Motion 4. TV licensing fees for viewers should be abolished entirely. The BBC should be funded by general taxation at a given percentage of GDP that can only be altered by very small changes from one 3-year period to the next.

See https://nhaparty.org/paying-for-bbc-tv/

Mover Harry Hayfield, Seconder Alastair Fischer

Motion. 5 Add Harassment and Violent Conduct to the Reasons to initiate Recall of an MP

The National Health Action Party notes the worrying increase in abusive and sexist conduct within the House of Commons, most recently when four women MPs’ concerns and fears were dismissed by the Prime Minister as ‘humbug’.

The Recall of MPs Act 2015 provides a process for three specified situations where a minimum of 10% of a constituency’s electorate can petition the Speaker of the House of Commons for an MP to be recalled:

1.An MP has received a prison sentence of a year or less—longer sentences automatically disqualify MPs without need for a petition;

2. An MP is suspended from the House of least 10 sitting days or 14 calendar days, following a report by the Committee on Standards;

3. An MP has a conviction for providing false or misleading expenses claims.

The criteria do not currently include the recall of an MP for harassment or violent conduct.

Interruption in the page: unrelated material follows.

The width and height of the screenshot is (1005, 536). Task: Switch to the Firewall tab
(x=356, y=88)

The National Health Action Party calls on Parliament to amend the Recall of MPs Act 2015, to give the public the power to recall their MPs in cases where they have been found guilty of violence or harassment by the Independent Parliamentary Commissioner for Standards.

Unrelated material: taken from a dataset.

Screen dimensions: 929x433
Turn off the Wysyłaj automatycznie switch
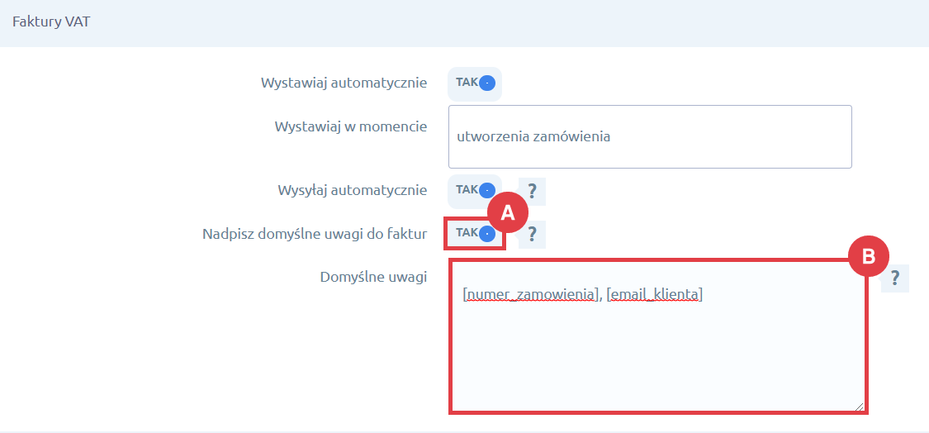click(476, 190)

WEP letter: https://www.womensequality.org.uk/recall_mark_field

Mover Veronika Wagner, Seconder Alastair Fischer

Motion 6. This conference calls for the repeal of all legislation that imposes charges on migrants using NHS services.

There is much evidence that migrant charges have denied people vital health care, and deterred people from accessing care, causing needless suffering, adverse health outcomes and death, affecting the most vulnerable and marginalised people in our communities. Abolishing migrant charging will protect vulnerable people from being denied necessary health care; it will protect the public health; it will protect pregnant women and their babies by enabling them to access full maternity care; it will protect the right of NHS staff to carry out their duties to all patients ethically; it will be cost effective as treating conditions properly earlier prevents the much greater costs of emergency care of untreated conditions. This Conference calls on the Government to publish its research on the impact of charging migrants. This conference supports the Maternity Alliance’s current legal challenge to the Government on the harmful impact of NHS charging on pregnant women and their babies.